◆ EXERCISE:
Below are the records; copy exactly the stretch from the line containing "January 2012 (421, 1948)" through the line containing "February 2011 (422, 2105)", both ends included, and nothing else.

◆ SUPPLIED DATA:
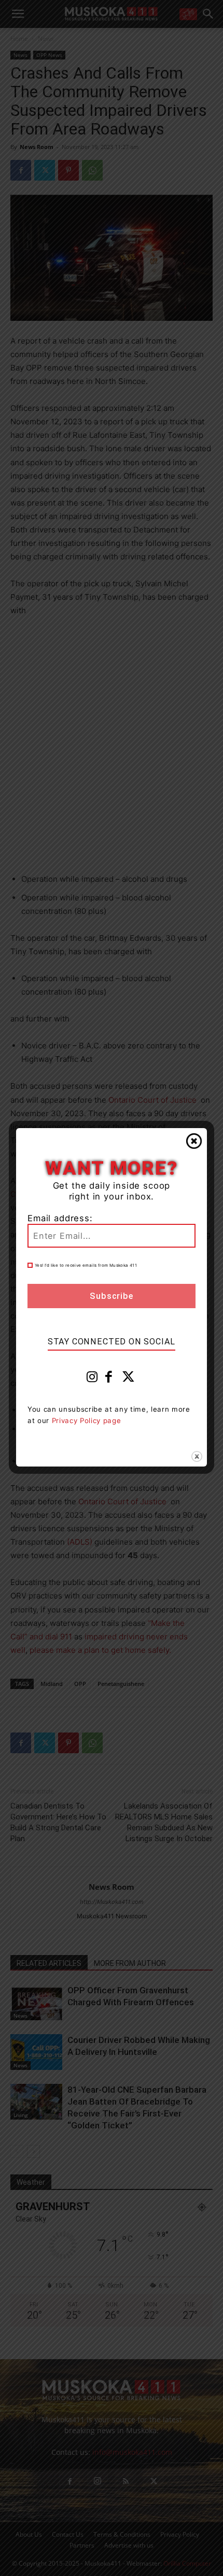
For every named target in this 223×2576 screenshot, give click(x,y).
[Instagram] (92, 1379)
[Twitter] (128, 1379)
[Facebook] (109, 1379)
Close (194, 1141)
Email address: (60, 1218)
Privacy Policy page (86, 1420)
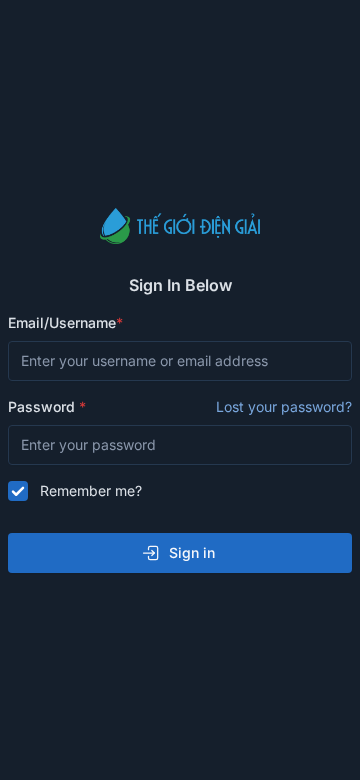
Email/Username (62, 322)
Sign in (192, 552)
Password (180, 406)
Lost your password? (284, 406)
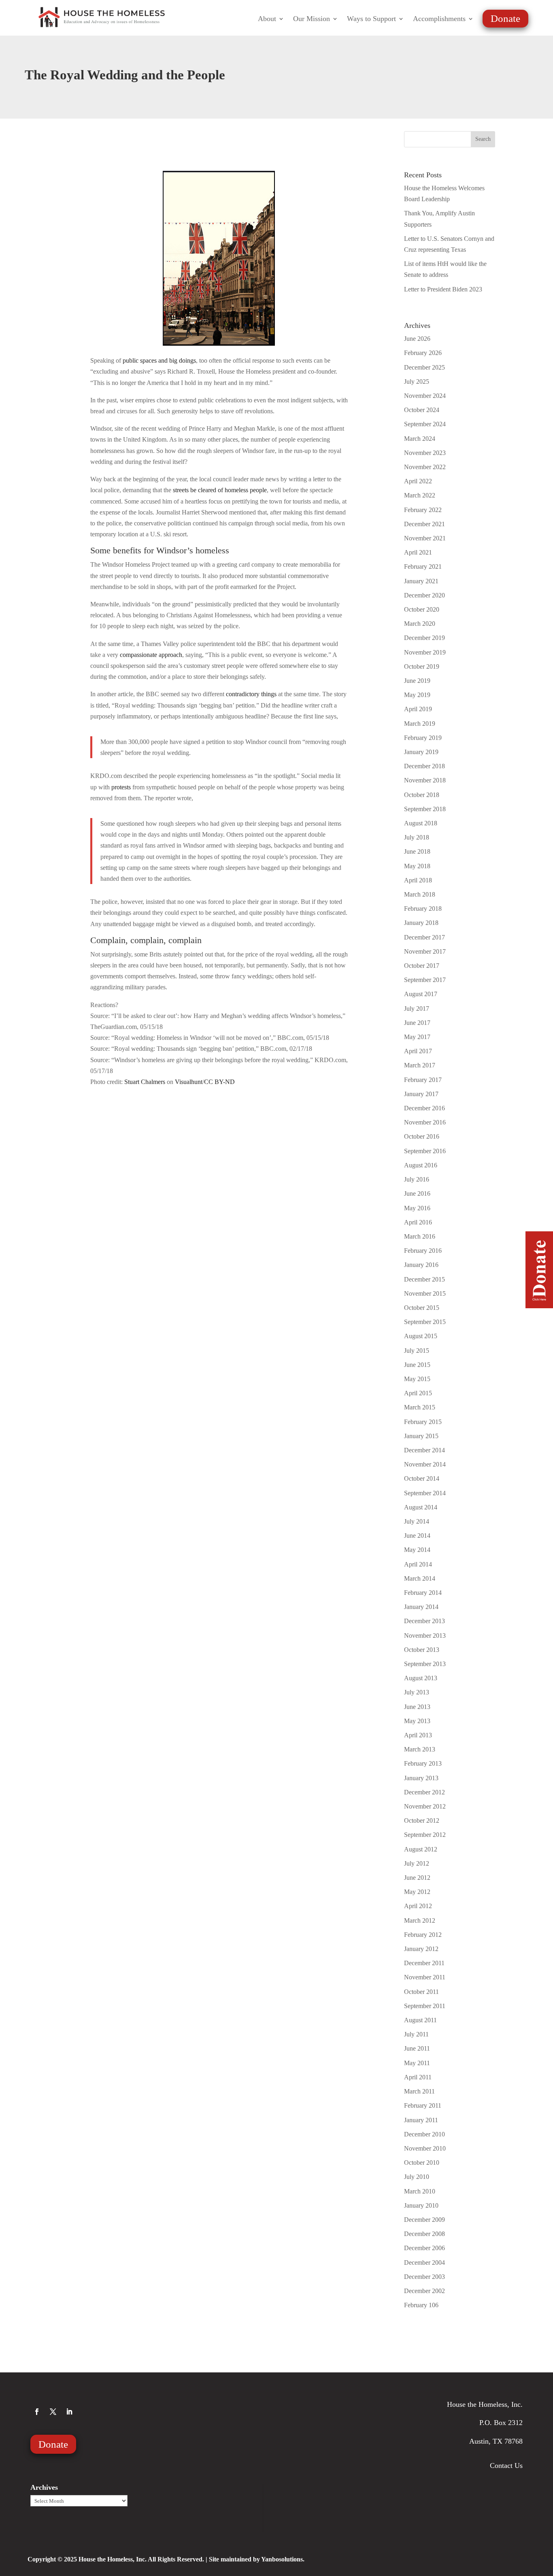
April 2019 (418, 709)
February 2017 (423, 1079)
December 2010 (424, 2134)
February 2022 (423, 509)
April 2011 (418, 2077)
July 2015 (416, 1350)
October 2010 (421, 2162)
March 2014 (419, 1578)
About (267, 19)
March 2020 (419, 623)
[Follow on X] (53, 2411)
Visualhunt (188, 1081)
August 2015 (420, 1336)
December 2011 (424, 1963)
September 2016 (425, 1151)
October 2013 (421, 1649)
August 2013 (420, 1678)
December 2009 (424, 2219)
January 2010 (421, 2205)
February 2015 (423, 1421)
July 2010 (416, 2176)
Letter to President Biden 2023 (443, 289)
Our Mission (311, 19)
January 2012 (421, 1948)
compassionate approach (151, 654)
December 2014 (424, 1450)
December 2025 (424, 367)
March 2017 (419, 1065)
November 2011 (424, 1977)
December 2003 (424, 2276)
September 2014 (425, 1493)
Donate (505, 18)
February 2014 (423, 1592)
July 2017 (416, 1008)
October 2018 (421, 794)
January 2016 (421, 1264)
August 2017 (420, 993)
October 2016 (421, 1136)
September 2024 (425, 424)
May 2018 (417, 866)
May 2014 (417, 1549)
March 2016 (419, 1236)
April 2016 (418, 1222)
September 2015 (425, 1321)
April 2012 (418, 1905)
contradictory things (251, 694)
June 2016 (417, 1193)
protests (121, 787)
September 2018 (425, 809)
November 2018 (425, 780)
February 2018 (423, 908)
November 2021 (425, 538)
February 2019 (423, 737)
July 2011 (416, 2034)
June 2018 (417, 851)
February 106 (421, 2305)
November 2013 (425, 1635)
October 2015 (421, 1307)
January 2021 (421, 581)
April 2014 (418, 1564)
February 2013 (423, 1763)
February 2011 (422, 2105)
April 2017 (418, 1051)
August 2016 (420, 1165)
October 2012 (421, 1820)
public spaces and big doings (159, 360)
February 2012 (423, 1934)
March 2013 (419, 1749)
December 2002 (424, 2290)
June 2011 (417, 2048)
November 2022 (425, 466)
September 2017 (425, 979)
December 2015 (424, 1279)
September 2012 (425, 1834)
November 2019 (425, 652)
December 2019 (424, 637)
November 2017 (425, 951)
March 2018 (419, 894)
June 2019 (417, 680)
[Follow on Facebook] (36, 2411)
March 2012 (419, 1920)
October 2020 (421, 609)
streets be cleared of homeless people (220, 490)
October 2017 (421, 965)
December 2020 (424, 595)
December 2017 (424, 937)
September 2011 (424, 2005)
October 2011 (421, 1991)
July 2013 (416, 1692)
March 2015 (419, 1407)
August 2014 (420, 1507)
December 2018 (424, 766)
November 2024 (425, 395)
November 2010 (425, 2148)
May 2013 (417, 1720)
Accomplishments (439, 19)
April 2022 (418, 481)
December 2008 (424, 2233)
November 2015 (425, 1293)
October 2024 (421, 409)
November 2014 (425, 1464)
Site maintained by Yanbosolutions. (256, 2559)
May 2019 (417, 694)
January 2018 (421, 922)
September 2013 (425, 1663)
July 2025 (416, 381)
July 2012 (416, 1863)
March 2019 (419, 723)
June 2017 (417, 1022)
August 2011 (420, 2020)
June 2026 (417, 338)
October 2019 (421, 666)
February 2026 (423, 352)
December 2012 (424, 1792)
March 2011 (419, 2091)
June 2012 (417, 1877)
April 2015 (418, 1393)
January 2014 (421, 1606)
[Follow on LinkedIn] (69, 2411)
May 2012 (417, 1891)
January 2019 (421, 751)
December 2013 (424, 1620)
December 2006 (424, 2247)
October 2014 (421, 1478)
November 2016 (425, 1122)
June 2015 (417, 1364)
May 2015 (417, 1378)
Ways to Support (371, 19)
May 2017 (417, 1036)
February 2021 (423, 566)
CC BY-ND (219, 1081)
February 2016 (423, 1250)
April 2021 (418, 552)
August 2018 (420, 823)
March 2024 (419, 438)
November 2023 (425, 452)
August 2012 (420, 1849)
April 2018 (418, 880)
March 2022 (419, 495)
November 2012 (425, 1806)
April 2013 (418, 1735)
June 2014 (417, 1535)
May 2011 (417, 2063)
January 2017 (421, 1093)
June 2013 (417, 1706)
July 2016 (416, 1179)
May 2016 (417, 1208)
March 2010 (419, 2191)
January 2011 (421, 2120)
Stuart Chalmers (144, 1081)
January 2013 (421, 1778)
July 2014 (416, 1521)
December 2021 (424, 524)
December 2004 (424, 2262)
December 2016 (424, 1108)
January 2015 (421, 1436)
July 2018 (416, 837)
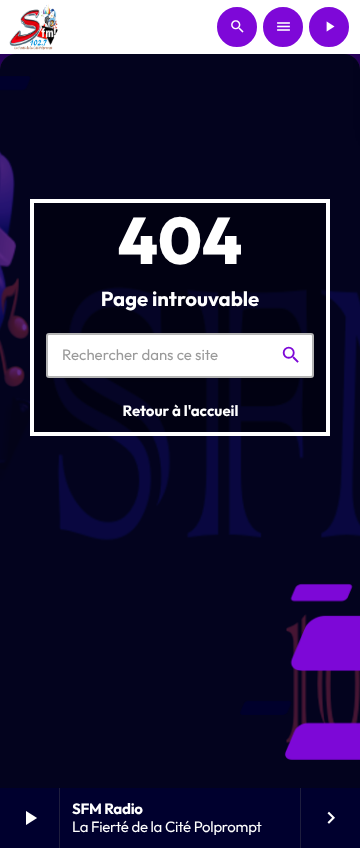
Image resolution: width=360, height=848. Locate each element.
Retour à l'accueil (181, 410)
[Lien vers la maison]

◆ OUTPUT OF THE TASK:
January 2012 (421, 1948)
compassionate approach (151, 654)
December 2014 (424, 1450)
December 2025 (424, 367)
March 2017 (419, 1065)
November 2011 (424, 1977)
December 2003 (424, 2276)
September 2014 (425, 1493)
Donate (505, 18)
February 2014 (423, 1592)
July 2017 (416, 1008)
October 2018 (421, 794)
January 2016 (421, 1264)
August 2017 (420, 993)
October 2016 (421, 1136)
September 2024 (425, 424)
May 2018 (417, 866)
May 2014 (417, 1549)
March 2016 (419, 1236)
April 2016 (418, 1222)
September 2015 (425, 1321)
April 2012 (418, 1905)
contradictory things (251, 694)
June 2016 (417, 1193)
protests (121, 787)
September 2018 (425, 809)
November 2018 (425, 780)
February 2018 (423, 908)
November 2021 (425, 538)
February 2019 (423, 737)
July 2011 (416, 2034)
June 2018 (417, 851)
February 106 (421, 2305)
November 2013 (425, 1635)
October 2015 (421, 1307)
January 2021 (421, 581)
April 2014 (418, 1564)
February 2013 (423, 1763)
February 2011 (422, 2105)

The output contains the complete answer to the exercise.